Work order:
Every line from the one with "Task: Click the floppy-disk" through the end of the records below should be restated word for word, and nothing outside that span.

[Collected data]
○ ○ ○ ○
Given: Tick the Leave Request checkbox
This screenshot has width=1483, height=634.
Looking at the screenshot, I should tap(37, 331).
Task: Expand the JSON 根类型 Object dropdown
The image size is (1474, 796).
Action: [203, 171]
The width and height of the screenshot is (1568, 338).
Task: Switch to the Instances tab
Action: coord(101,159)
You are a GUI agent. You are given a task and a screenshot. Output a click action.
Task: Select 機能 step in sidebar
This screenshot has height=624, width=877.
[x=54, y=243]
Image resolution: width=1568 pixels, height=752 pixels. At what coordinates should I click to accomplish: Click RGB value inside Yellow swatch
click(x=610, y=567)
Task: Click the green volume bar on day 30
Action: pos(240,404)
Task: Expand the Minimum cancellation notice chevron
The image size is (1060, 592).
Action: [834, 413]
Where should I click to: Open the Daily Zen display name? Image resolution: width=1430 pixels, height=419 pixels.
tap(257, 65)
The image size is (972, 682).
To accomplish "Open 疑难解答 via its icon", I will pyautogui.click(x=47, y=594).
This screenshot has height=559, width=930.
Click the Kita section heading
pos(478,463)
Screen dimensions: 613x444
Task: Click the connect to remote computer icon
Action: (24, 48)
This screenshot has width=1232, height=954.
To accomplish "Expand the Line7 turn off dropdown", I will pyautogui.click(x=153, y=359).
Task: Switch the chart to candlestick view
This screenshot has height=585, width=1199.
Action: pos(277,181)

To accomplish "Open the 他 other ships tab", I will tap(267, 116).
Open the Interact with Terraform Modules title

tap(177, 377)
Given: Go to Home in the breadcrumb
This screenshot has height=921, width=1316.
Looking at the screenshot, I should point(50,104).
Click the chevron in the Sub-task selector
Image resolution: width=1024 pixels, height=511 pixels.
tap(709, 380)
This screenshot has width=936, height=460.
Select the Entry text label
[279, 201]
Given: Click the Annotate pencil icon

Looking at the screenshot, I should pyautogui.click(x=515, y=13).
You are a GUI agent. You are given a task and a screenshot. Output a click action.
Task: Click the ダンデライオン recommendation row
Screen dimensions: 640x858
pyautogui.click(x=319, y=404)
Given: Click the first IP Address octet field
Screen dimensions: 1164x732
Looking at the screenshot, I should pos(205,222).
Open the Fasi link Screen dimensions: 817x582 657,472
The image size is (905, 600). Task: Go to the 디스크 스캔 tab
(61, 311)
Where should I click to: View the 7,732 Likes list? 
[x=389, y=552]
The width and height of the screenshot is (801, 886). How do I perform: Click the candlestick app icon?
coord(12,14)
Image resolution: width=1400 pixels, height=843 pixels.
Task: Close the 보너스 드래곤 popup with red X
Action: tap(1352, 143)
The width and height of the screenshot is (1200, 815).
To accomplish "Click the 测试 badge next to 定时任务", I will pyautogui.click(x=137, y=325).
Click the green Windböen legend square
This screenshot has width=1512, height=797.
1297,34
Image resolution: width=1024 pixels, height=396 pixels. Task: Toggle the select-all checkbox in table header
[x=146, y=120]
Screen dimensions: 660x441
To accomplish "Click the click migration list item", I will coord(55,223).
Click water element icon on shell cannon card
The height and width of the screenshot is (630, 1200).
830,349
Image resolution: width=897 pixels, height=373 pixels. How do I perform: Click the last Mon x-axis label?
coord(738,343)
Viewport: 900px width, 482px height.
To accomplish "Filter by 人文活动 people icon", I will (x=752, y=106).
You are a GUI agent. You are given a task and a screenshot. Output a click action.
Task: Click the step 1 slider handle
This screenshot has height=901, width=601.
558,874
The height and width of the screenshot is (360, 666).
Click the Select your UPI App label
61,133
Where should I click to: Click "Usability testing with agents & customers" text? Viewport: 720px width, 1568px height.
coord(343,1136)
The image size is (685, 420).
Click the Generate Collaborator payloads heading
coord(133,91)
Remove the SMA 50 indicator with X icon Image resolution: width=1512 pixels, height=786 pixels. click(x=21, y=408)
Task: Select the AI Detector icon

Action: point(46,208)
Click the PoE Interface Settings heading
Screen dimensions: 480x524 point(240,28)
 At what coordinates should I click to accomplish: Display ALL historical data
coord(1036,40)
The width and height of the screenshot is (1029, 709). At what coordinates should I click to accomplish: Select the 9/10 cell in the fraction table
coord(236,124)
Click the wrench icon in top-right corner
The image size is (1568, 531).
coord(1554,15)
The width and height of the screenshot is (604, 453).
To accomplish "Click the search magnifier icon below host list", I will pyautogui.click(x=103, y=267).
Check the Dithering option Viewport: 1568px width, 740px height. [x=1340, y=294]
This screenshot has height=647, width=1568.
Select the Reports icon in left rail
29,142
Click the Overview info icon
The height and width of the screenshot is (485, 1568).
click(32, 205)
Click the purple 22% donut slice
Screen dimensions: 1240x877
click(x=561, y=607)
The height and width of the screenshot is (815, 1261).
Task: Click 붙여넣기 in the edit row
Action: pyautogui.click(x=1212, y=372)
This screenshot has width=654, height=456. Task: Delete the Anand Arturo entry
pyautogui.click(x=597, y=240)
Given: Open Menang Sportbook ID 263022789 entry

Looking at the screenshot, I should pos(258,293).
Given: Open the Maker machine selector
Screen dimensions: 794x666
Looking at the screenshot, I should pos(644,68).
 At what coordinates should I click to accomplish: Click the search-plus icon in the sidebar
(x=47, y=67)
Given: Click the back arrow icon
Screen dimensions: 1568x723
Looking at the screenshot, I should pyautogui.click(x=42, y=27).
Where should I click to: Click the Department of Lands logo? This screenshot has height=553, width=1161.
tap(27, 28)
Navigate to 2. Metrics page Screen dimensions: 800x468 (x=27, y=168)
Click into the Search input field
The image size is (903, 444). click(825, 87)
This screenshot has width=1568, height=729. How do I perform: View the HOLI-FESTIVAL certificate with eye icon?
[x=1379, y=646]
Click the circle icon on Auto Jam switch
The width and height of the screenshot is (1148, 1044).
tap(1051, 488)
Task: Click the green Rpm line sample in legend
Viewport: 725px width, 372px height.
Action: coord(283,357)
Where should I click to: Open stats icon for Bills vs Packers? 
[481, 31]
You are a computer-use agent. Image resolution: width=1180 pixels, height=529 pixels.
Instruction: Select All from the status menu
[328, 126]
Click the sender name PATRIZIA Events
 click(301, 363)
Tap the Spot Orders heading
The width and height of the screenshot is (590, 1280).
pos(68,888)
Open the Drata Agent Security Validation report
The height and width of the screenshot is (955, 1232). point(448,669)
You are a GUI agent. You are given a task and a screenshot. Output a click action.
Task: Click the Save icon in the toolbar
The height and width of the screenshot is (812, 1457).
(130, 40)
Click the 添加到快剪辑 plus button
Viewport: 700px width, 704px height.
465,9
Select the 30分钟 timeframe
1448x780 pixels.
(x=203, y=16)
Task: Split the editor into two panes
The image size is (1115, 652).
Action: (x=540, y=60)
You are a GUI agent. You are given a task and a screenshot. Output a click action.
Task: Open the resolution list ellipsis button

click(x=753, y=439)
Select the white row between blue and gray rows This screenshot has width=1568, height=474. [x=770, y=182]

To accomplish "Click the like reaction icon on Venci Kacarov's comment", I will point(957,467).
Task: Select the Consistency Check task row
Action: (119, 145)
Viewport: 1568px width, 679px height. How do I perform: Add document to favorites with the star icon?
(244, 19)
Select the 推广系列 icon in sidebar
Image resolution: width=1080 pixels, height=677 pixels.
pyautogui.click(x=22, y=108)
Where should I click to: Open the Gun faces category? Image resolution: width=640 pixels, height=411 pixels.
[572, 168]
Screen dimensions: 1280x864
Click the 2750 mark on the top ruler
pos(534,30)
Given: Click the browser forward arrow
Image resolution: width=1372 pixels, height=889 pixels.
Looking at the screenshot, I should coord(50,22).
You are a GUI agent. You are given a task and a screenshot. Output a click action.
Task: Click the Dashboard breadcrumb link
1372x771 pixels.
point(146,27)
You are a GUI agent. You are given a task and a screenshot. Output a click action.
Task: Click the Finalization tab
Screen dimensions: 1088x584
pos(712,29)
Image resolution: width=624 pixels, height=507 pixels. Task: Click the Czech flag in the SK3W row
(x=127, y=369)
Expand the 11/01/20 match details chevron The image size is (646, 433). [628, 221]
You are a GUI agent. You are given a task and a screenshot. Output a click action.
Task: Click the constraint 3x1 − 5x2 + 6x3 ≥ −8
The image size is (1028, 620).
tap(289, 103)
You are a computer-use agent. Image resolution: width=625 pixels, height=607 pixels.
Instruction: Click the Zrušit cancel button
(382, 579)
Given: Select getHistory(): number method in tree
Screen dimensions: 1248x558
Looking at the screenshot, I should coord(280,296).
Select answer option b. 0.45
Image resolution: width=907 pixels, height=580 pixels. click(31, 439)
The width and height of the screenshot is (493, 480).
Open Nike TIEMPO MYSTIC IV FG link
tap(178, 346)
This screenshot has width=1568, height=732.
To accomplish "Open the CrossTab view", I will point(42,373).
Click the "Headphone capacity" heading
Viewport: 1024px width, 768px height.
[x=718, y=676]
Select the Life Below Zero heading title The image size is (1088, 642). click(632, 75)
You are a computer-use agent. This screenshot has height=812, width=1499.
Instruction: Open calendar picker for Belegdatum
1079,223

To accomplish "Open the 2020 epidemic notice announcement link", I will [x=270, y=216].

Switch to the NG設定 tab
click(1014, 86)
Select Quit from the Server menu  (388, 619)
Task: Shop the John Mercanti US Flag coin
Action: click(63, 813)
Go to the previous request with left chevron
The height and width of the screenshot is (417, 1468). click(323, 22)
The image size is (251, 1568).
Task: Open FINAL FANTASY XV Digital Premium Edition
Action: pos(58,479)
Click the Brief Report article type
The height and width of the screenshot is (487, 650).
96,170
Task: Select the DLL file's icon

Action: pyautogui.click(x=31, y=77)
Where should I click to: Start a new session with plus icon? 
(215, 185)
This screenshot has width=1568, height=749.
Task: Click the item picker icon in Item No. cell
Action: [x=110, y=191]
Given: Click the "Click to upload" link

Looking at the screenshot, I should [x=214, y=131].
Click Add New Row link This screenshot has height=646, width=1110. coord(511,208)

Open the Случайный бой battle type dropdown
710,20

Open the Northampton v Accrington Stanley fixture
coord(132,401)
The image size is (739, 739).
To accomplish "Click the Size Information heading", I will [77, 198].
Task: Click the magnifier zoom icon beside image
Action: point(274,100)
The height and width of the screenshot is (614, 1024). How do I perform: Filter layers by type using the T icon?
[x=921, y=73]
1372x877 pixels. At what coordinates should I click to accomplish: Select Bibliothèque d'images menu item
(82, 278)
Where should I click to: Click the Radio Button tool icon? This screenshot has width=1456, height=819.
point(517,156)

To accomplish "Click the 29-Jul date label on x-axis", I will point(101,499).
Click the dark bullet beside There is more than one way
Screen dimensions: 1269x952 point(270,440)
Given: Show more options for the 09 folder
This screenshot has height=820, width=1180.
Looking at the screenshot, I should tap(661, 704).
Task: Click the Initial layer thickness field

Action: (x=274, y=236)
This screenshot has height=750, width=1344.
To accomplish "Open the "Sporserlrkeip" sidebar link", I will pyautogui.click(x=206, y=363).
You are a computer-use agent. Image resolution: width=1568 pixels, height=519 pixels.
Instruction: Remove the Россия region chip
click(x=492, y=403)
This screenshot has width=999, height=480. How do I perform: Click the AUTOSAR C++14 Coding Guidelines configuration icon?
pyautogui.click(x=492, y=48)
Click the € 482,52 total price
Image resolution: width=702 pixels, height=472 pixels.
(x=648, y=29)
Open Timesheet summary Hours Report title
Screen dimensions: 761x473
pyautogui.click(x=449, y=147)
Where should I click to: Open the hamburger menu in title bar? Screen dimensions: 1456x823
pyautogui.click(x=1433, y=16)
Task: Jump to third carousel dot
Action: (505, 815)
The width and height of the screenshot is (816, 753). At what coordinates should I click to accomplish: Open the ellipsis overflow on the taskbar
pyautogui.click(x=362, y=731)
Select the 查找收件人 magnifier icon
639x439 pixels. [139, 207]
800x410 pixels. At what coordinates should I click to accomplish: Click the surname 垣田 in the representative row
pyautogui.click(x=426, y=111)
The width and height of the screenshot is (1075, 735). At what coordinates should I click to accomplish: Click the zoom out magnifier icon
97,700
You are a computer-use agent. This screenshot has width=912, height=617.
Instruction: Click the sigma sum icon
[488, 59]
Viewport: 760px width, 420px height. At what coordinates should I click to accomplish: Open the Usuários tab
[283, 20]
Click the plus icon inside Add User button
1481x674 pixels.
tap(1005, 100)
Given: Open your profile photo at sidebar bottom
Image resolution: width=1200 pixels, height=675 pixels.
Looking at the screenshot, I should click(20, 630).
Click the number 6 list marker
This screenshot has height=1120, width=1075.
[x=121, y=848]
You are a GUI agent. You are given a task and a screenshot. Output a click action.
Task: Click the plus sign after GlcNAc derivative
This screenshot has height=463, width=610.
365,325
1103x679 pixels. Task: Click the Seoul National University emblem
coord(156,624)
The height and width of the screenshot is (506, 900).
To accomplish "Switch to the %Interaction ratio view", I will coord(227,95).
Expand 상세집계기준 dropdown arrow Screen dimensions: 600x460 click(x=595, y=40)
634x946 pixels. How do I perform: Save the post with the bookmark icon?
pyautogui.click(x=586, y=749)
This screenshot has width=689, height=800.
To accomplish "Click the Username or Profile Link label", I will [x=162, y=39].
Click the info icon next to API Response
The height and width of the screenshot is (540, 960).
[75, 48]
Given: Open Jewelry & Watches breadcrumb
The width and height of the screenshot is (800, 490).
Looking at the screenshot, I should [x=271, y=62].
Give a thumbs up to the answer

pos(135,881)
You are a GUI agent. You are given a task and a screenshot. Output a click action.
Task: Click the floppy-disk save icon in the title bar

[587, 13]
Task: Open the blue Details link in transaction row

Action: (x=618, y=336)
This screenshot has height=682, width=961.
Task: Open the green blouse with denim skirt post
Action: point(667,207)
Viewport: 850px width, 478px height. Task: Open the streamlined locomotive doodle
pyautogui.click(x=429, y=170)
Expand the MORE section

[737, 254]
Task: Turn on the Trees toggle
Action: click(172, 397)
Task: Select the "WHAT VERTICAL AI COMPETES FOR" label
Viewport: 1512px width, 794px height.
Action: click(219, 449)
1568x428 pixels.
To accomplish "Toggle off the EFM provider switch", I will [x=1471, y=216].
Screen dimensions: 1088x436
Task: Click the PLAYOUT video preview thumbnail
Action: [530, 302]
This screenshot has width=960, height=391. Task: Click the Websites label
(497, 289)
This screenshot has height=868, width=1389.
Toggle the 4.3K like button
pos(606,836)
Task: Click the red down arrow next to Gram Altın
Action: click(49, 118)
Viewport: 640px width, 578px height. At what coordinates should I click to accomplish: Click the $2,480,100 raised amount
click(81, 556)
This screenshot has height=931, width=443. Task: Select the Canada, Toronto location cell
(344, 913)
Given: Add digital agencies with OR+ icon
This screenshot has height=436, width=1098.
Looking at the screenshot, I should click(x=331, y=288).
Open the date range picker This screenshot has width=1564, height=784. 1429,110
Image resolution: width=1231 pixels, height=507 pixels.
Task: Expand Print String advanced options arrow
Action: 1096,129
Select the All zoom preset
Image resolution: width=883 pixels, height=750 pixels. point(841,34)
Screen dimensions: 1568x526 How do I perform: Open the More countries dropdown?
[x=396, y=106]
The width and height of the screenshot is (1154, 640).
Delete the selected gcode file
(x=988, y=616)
○ ○ ○ ○
Task answer:
Task: Click the floppy-disk save icon in the title bar

[587, 13]
Task: Open the blue Details link in transaction row

Action: (x=618, y=336)
This screenshot has height=682, width=961.
Task: Open the green blouse with denim skirt post
Action: point(667,207)
Viewport: 850px width, 478px height. Task: Open the streamlined locomotive doodle
pyautogui.click(x=429, y=170)
Expand the MORE section

[737, 254]
Task: Turn on the Trees toggle
Action: click(172, 397)
Task: Select the "WHAT VERTICAL AI COMPETES FOR" label
Viewport: 1512px width, 794px height.
Action: click(219, 449)
1568x428 pixels.
To accomplish "Toggle off the EFM provider switch", I will [x=1471, y=216].
Screen dimensions: 1088x436
Task: Click the PLAYOUT video preview thumbnail
Action: [530, 302]
This screenshot has width=960, height=391. Task: Click the Websites label
(497, 289)
This screenshot has height=868, width=1389.
Toggle the 4.3K like button
pos(606,836)
Task: Click the red down arrow next to Gram Altın
Action: click(49, 118)
Viewport: 640px width, 578px height. At what coordinates should I click to accomplish: Click the $2,480,100 raised amount
click(81, 556)
This screenshot has height=931, width=443. Task: Select the Canada, Toronto location cell
(344, 913)
Given: Add digital agencies with OR+ icon
This screenshot has height=436, width=1098.
Looking at the screenshot, I should click(x=331, y=288).
Open the date range picker This screenshot has width=1564, height=784. 1429,110
Image resolution: width=1231 pixels, height=507 pixels.
Task: Expand Print String advanced options arrow
Action: 1096,129
Select the All zoom preset
Image resolution: width=883 pixels, height=750 pixels. point(841,34)
Screen dimensions: 1568x526 How do I perform: Open the More countries dropdown?
[x=396, y=106]
The width and height of the screenshot is (1154, 640).
Delete the selected gcode file
(x=988, y=616)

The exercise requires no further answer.